I have this friend. We’ve been close for quite some time and have pretty similar family situations. We were both raised by single moms who both remarried while we were still fairly young children. We both consider our step-fathers to be our own fathers and call them “dad”. And neither one of us had any contact at all with our biological father. I say ‘had’ because then at one point my friend did reconnect with his biological dad and they still keep in touch. He said it was an eye-opening experience, told me how much they had in common, even small nuances you hardly pay attention to. I’ve seen them together, I’m not one to argue.
But I was pretty skeptical for some time on how much our personality was determined by our DNA. I couldn’t think of any group of people I differed from more than my own family members. When it came to character I used to be much more inclined to the “nurture” argument than nature. But now I’m not so sure. As I’ve seen more and more kids develop from wee tykes to troublesome teens (especially my own sister) it’s become obvious to me that much of who we are is already seeded in us as we come out of the womb.

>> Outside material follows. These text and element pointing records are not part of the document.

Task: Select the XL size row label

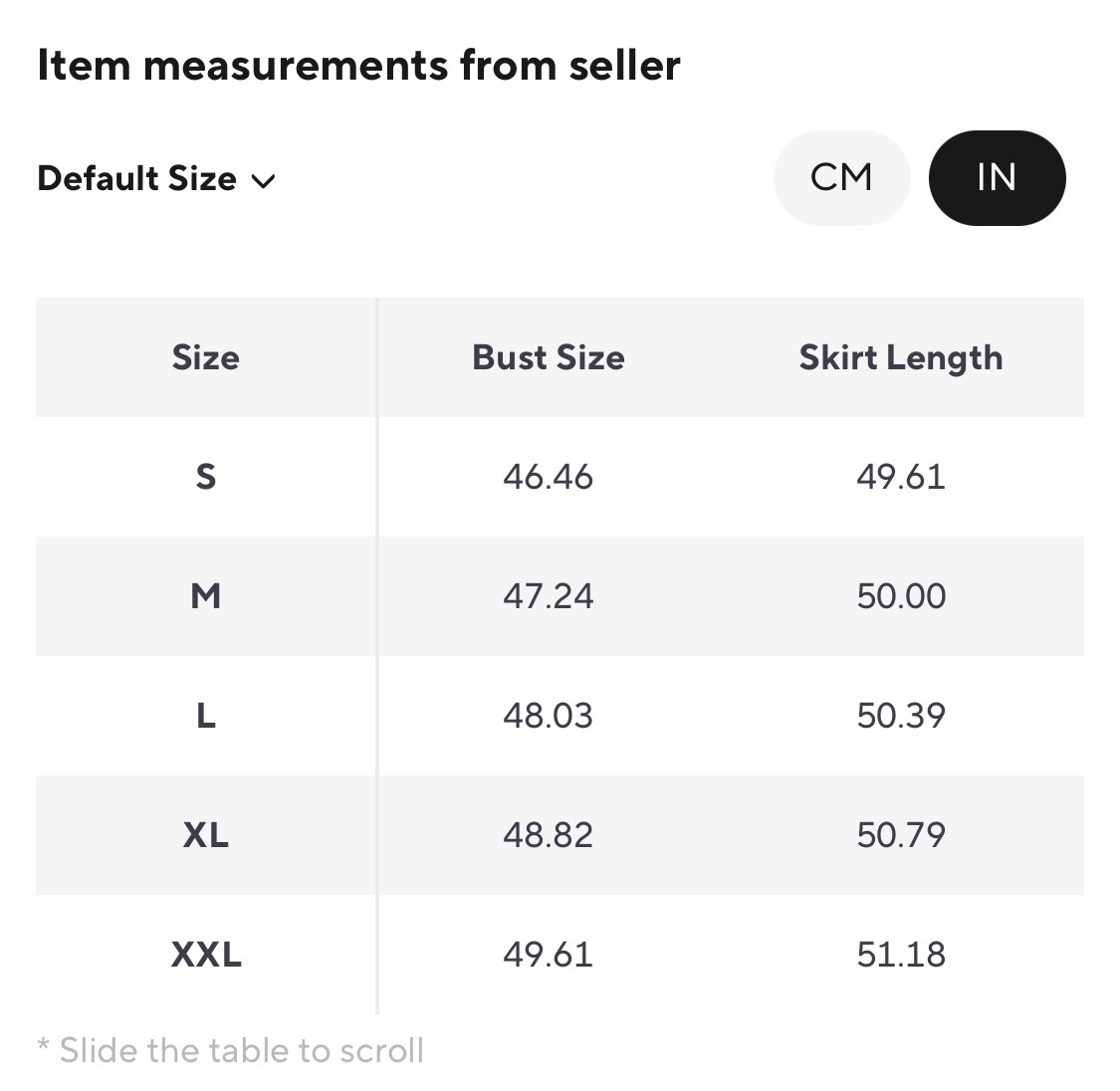Action: point(205,835)

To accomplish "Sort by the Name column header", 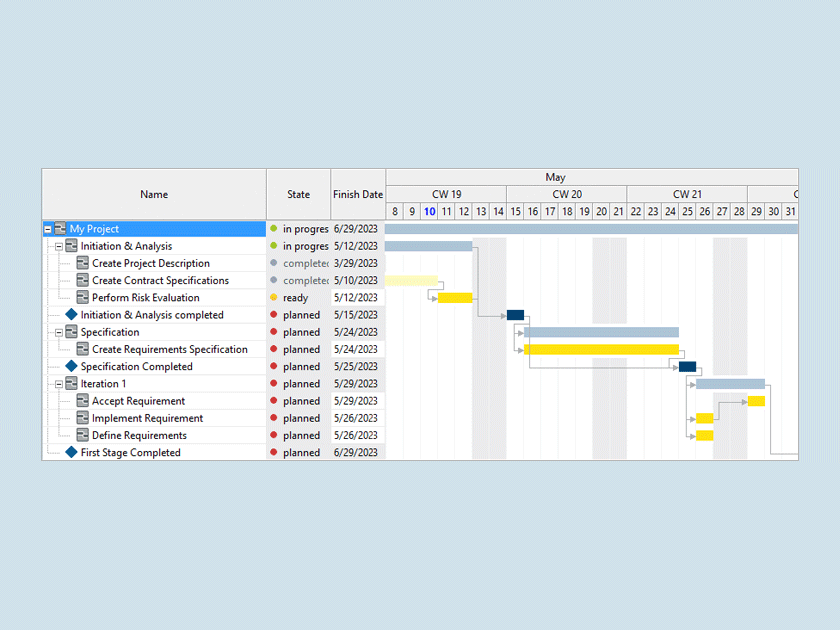I will click(154, 194).
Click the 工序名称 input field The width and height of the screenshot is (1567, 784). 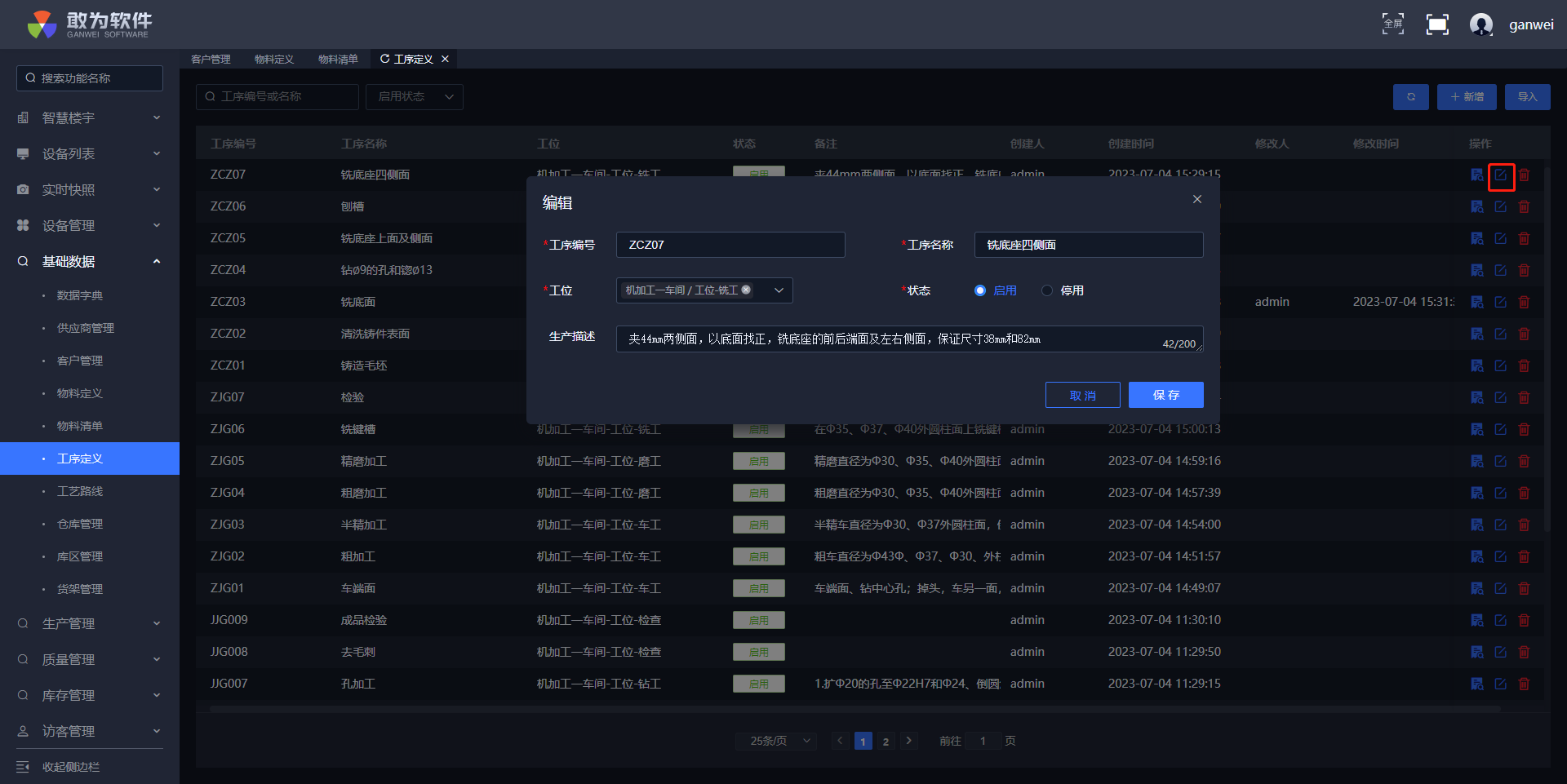tap(1088, 245)
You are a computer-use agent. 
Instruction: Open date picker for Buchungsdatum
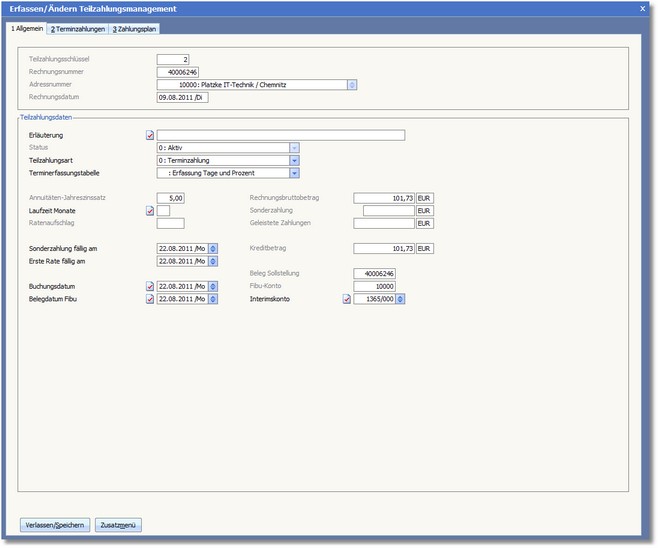click(x=213, y=286)
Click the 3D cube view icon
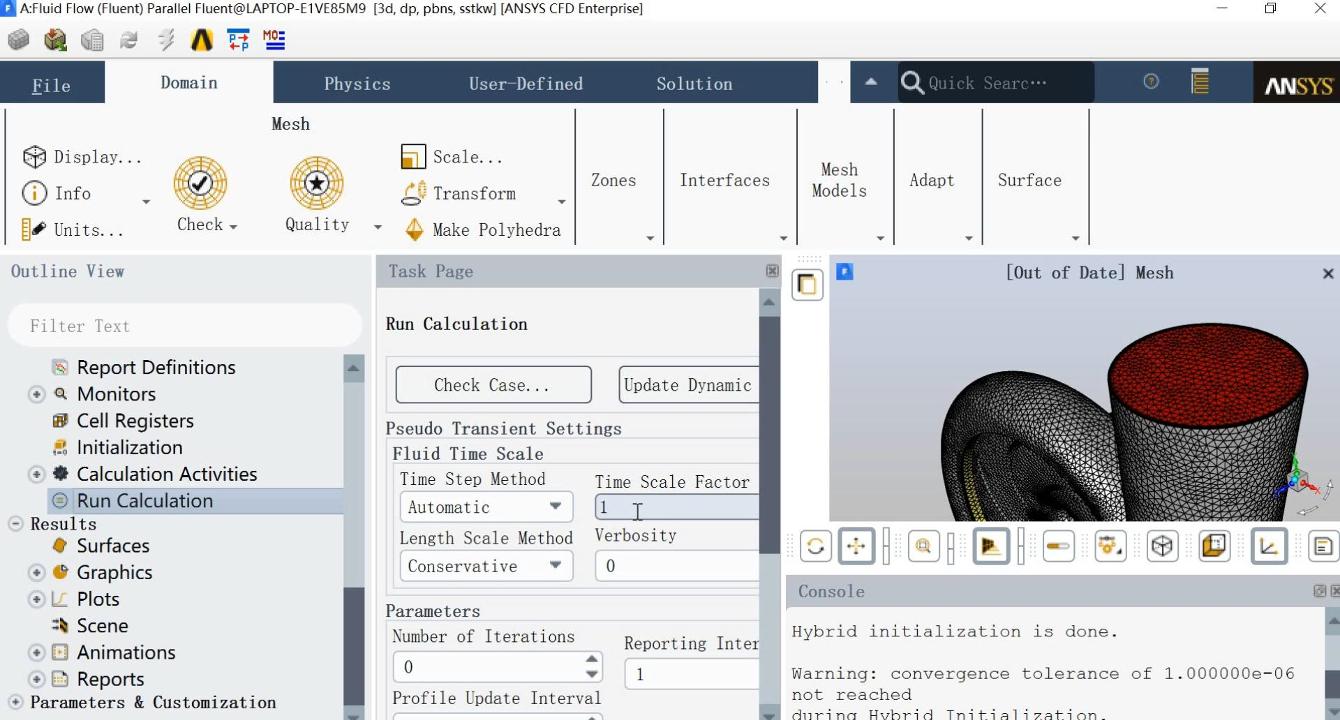The height and width of the screenshot is (720, 1340). 1162,546
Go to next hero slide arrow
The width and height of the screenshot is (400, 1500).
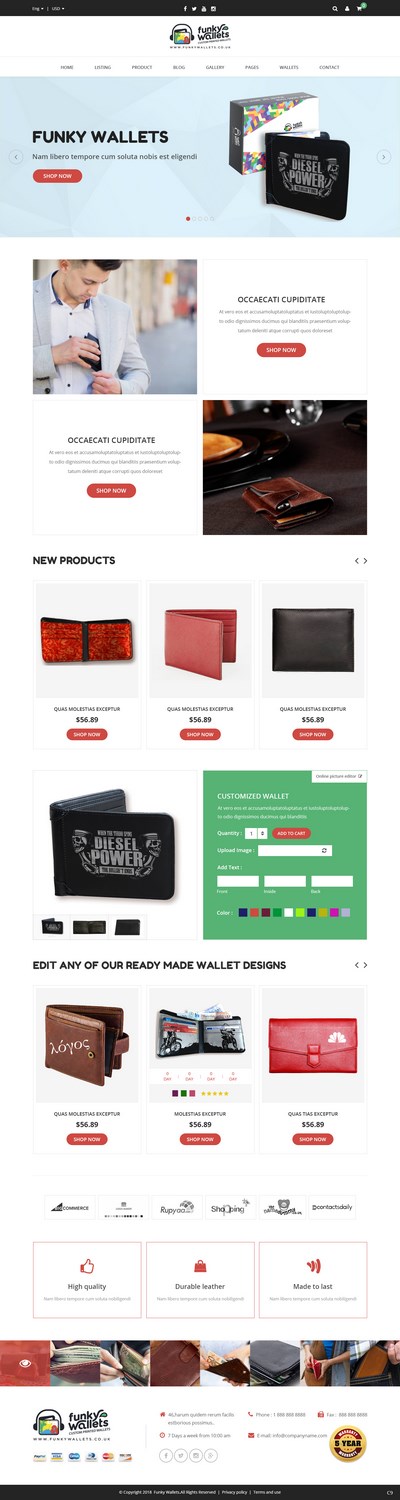coord(383,157)
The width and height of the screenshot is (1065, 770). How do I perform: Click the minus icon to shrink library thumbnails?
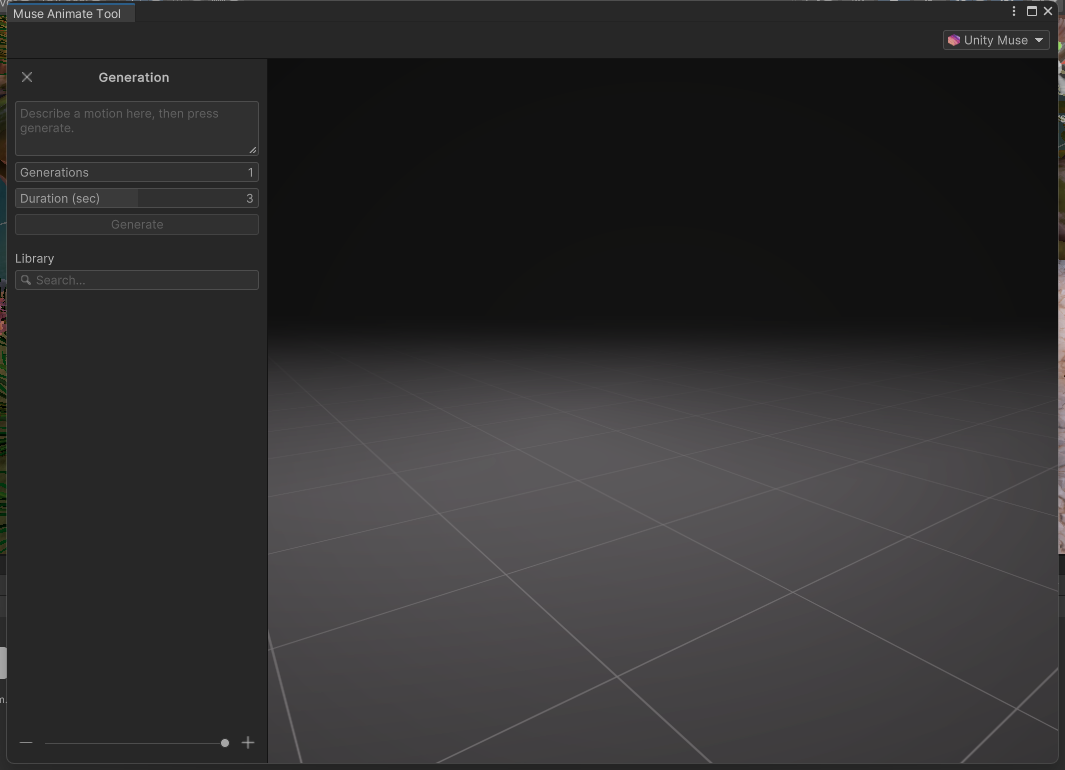click(26, 743)
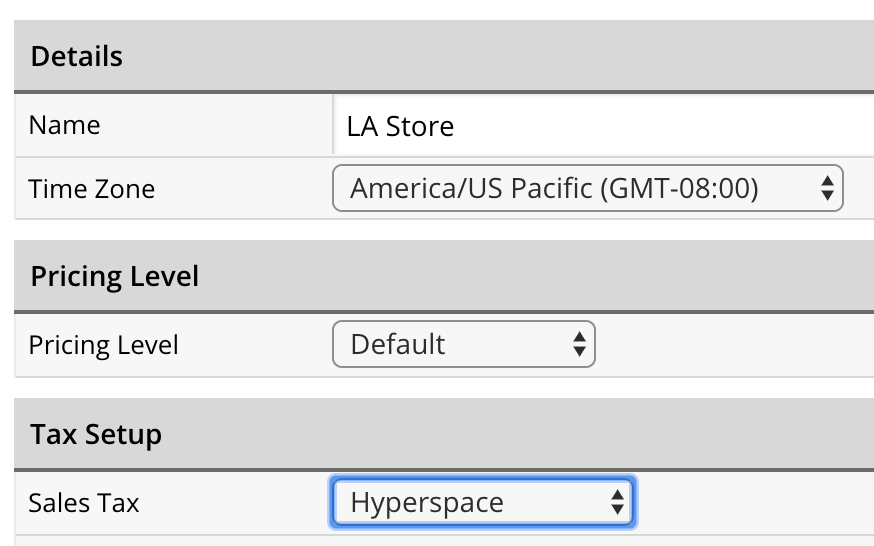This screenshot has height=546, width=874.
Task: Expand the Sales Tax dropdown showing Hyperspace
Action: (x=482, y=502)
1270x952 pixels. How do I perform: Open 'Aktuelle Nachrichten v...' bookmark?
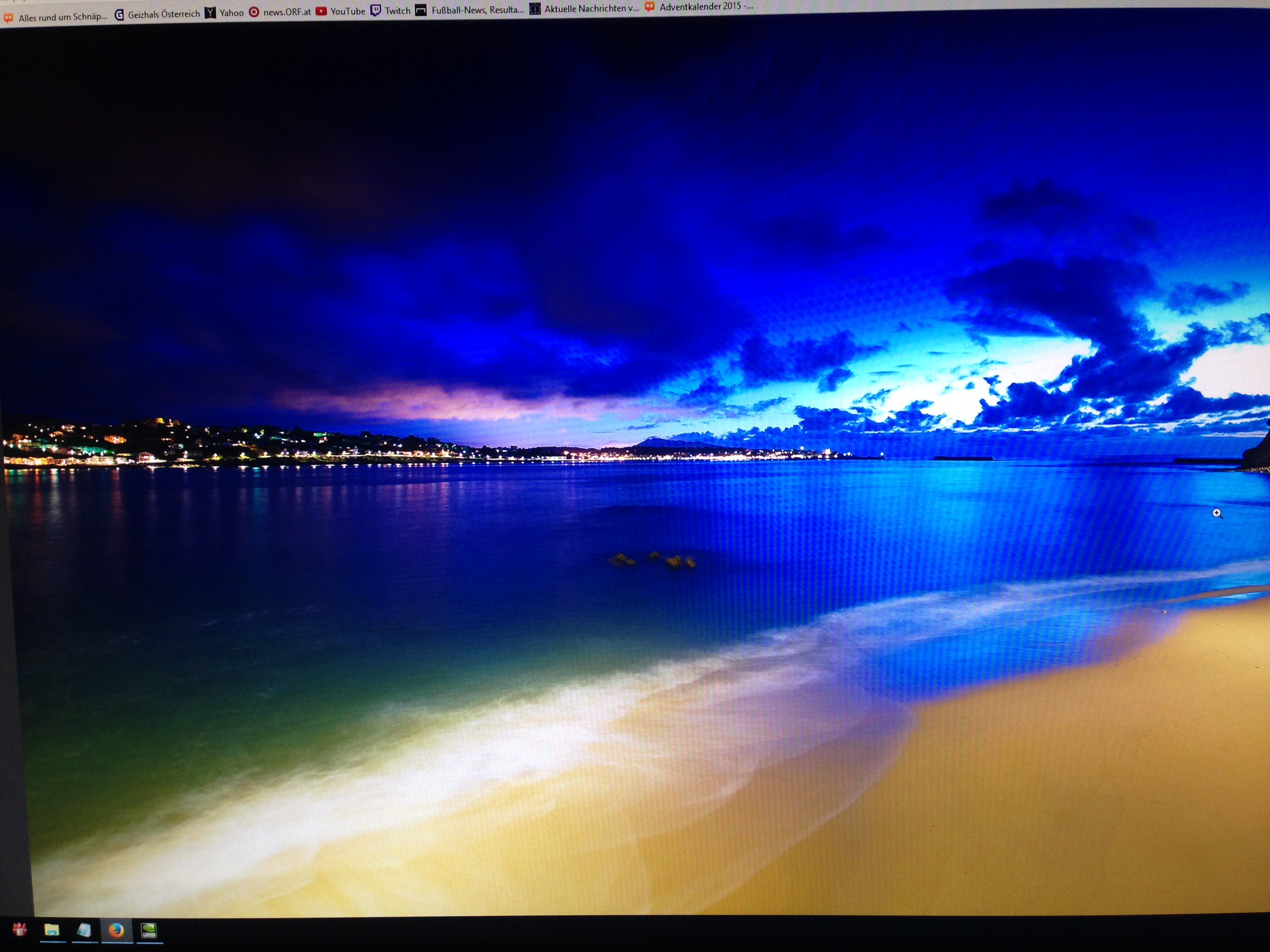[591, 8]
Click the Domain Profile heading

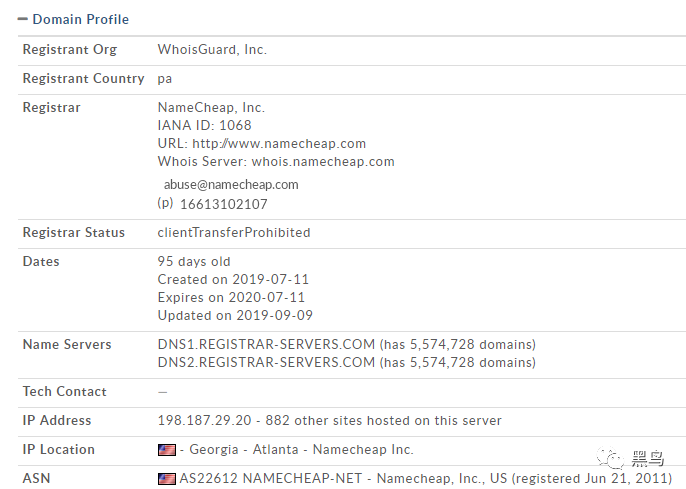point(80,19)
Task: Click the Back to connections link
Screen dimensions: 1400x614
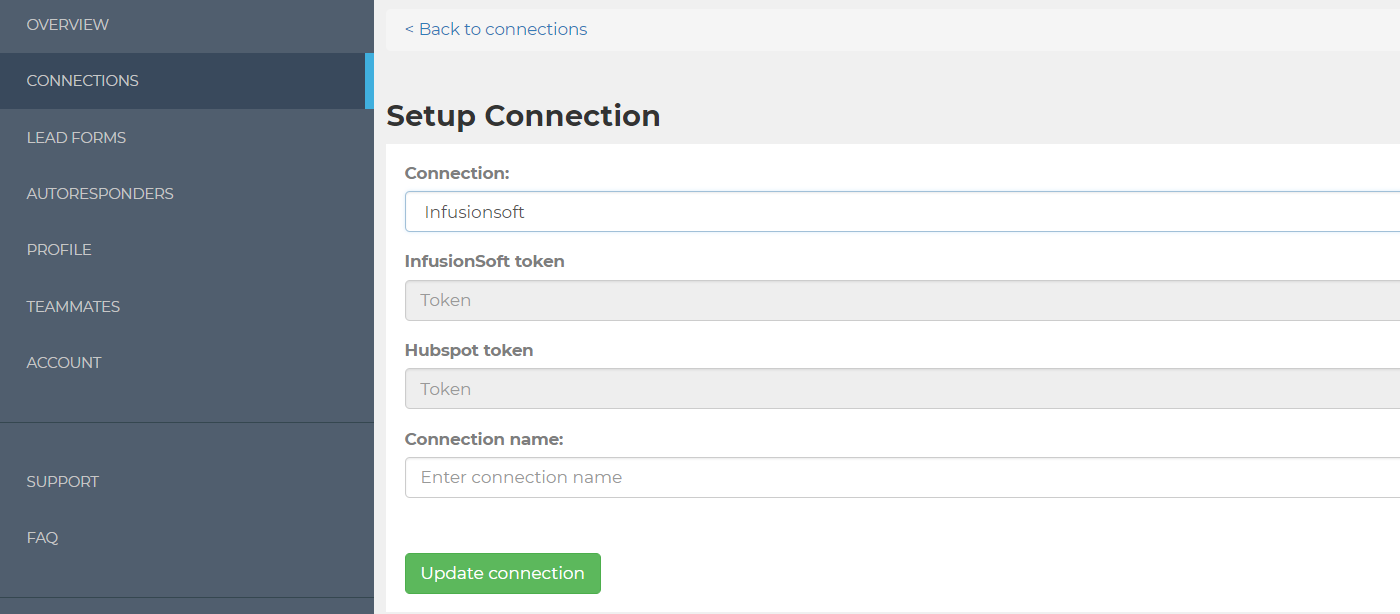Action: click(496, 30)
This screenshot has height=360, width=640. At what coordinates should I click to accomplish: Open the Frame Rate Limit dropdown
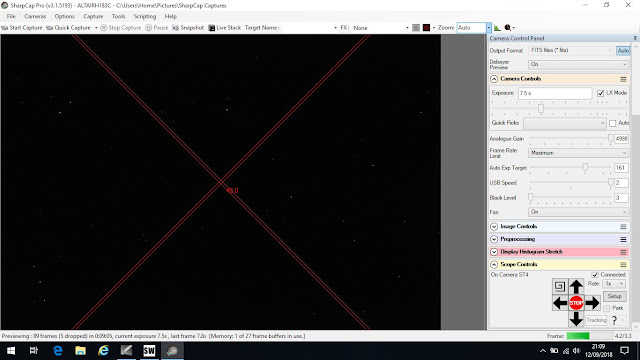click(x=578, y=153)
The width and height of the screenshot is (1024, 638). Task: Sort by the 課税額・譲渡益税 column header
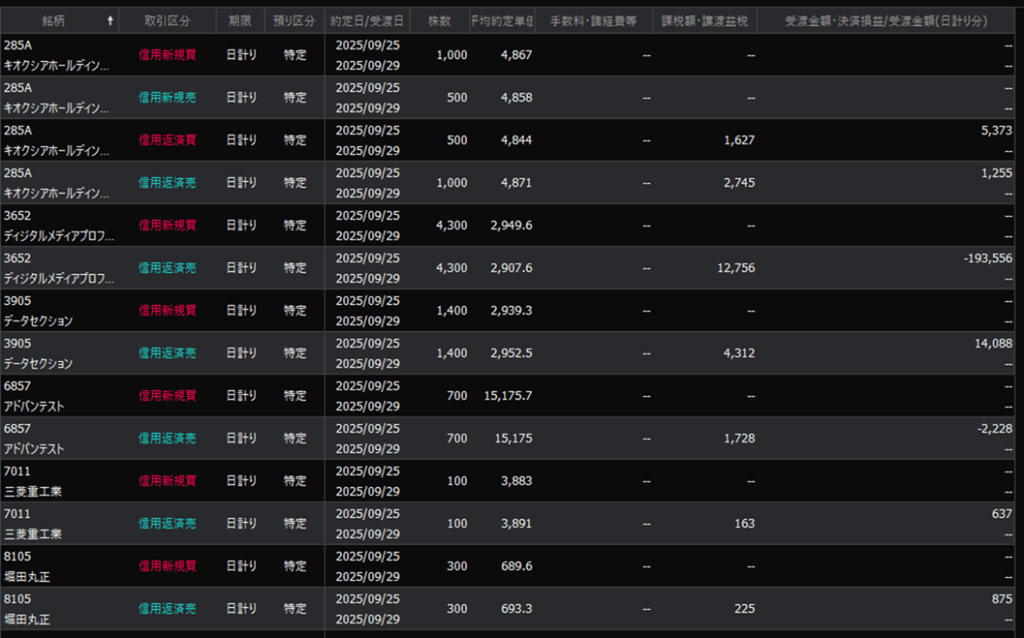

Finding previously unknown family members isn’t just for the offspring of sperm donors. New DNA-based genealogy services are sprouting up left and right to offer you a glimpse of your genetic past … including, possible relatives. One of the weirdest things to happen this year to the various bloggers I read is when digital divide guru Andy Carvin announced on his weblog that he was told he is cousins with digital divide guru (and co-founder of Global Voices), Ethan Zuckerman. At least once a month I get a short message on MySpace or Friendster from some long lost friend or acquaintance who found my profile. Or I get a message from someone who googled my name and wound up here. But imagine getting such a message from someone who says, hi, I’m your half-brother, would you like to meet. What if you find out that this half-brother was from an adulterous affair your father or mother had? Humans lie a lot, DNA does not. We’re entering a whole new phase here.
Genetic testing is doing more than just reuniting digital divide geeks though. It’s also reaffirming something about our society that anthropologists and sociologists have been arguing for decades: namely, that race does not exist. Brent Staples says it best:
The test results underscore what anthropologists have said for eons: racial distinctions as applied in this country are social categories and not scientific concepts. In addition, those categories draw hard, sharp distinctions among groups of people who are more alike than they are different. The ultimate point is that none of us really know who we are, ancestrally speaking. All we ever really know is what our parents and grandparents have told us.
Or maybe Wally Lamb actually said it best in I Know This Much Is True: people discriminate, penises do not.